# Travel Photography-Death Valley National Park



## johngreutert (Apr 10, 2015)

Any suggestions for great shooting- where are some great spots, tips, etc. Thanks.

I'm going in May, 2015.

Thanks for all advice


----------



## Nitroman (Apr 10, 2015)

Death Valley is one of my favourite places to shoot landscapes in the world - and i live in UK.

Make sure you visit Mesquite Dunes and other dunes, Zabriski Point, Badwater, Devil's Cornfield, Devil's Golf Course and The Racetrack. Sadly the latter has become more popular with tourists and as a result, The Racetrack has been somewhat spoiled - rocks stolen etc. Still worth a trip nevertheless. 

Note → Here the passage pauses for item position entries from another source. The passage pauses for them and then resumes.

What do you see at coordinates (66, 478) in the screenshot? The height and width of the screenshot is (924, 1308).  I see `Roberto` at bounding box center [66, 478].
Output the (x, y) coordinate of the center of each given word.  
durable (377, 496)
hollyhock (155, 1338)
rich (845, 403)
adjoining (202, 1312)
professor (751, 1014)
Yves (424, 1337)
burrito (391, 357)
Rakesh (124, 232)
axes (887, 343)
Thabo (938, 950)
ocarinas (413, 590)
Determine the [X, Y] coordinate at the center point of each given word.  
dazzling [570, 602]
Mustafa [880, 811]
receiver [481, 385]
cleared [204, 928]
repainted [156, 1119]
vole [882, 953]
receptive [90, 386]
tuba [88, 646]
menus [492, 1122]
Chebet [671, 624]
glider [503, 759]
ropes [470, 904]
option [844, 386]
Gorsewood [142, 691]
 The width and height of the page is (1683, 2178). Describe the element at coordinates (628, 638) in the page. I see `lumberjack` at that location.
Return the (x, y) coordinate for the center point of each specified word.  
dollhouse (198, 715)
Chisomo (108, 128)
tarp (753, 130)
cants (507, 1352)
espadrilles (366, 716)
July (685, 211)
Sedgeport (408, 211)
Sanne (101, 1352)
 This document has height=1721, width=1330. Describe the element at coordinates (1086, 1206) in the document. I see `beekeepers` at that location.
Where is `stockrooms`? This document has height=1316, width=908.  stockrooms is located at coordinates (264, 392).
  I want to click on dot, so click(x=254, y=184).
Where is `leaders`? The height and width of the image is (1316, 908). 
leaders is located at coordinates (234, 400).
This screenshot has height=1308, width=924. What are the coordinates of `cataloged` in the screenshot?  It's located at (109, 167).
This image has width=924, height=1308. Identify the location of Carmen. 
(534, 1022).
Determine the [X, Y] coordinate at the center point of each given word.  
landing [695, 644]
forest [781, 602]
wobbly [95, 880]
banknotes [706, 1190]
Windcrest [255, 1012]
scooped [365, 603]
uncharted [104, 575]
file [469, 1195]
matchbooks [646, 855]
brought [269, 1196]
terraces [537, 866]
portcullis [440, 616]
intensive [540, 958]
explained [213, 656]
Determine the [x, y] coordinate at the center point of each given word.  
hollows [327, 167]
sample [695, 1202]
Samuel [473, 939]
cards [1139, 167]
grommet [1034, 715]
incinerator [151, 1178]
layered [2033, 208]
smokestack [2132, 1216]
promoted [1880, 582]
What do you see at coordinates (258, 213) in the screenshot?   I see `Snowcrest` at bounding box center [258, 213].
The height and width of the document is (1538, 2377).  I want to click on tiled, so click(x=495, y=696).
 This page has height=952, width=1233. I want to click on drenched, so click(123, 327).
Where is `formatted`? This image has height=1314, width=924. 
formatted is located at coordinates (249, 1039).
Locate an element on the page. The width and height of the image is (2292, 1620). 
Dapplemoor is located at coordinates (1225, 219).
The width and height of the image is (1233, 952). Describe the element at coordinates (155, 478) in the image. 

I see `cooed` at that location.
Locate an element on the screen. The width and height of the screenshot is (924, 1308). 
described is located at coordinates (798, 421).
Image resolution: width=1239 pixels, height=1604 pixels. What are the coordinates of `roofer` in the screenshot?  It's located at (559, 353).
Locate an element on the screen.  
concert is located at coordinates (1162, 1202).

Check this out ... I shot it eight years ago when there were more rocks  

http://www.rodedwards.co.uk/files/20634/racetrack2/Racetrack_2.html

Make sure you book accommodation in advance as it's limited.


----------



## quod (Apr 11, 2015)

I only shot there once, so my experience is limited. I shot at Mesquite Dunes, Zabriski Point, Badwater Basin, Mosaic Canyon, Artist's Drive. All are recommended. My personal favorite is Artist's Drive, which has multi-colored rocks, a lot like Zabriskie Point, but you can get closer to the hills. A decent guide is Death Valley Photographer's Guide by Dan Suzio. It's a stark, beautiful place. Enjoy!


----------



## PCM-madison (Apr 11, 2015)

I agree with the other recommendations. Here is a self portrait taken along Artist's drive. There are also interesting historic sites like Scotty's Castle, locations where important movies were filmed, etc.


----------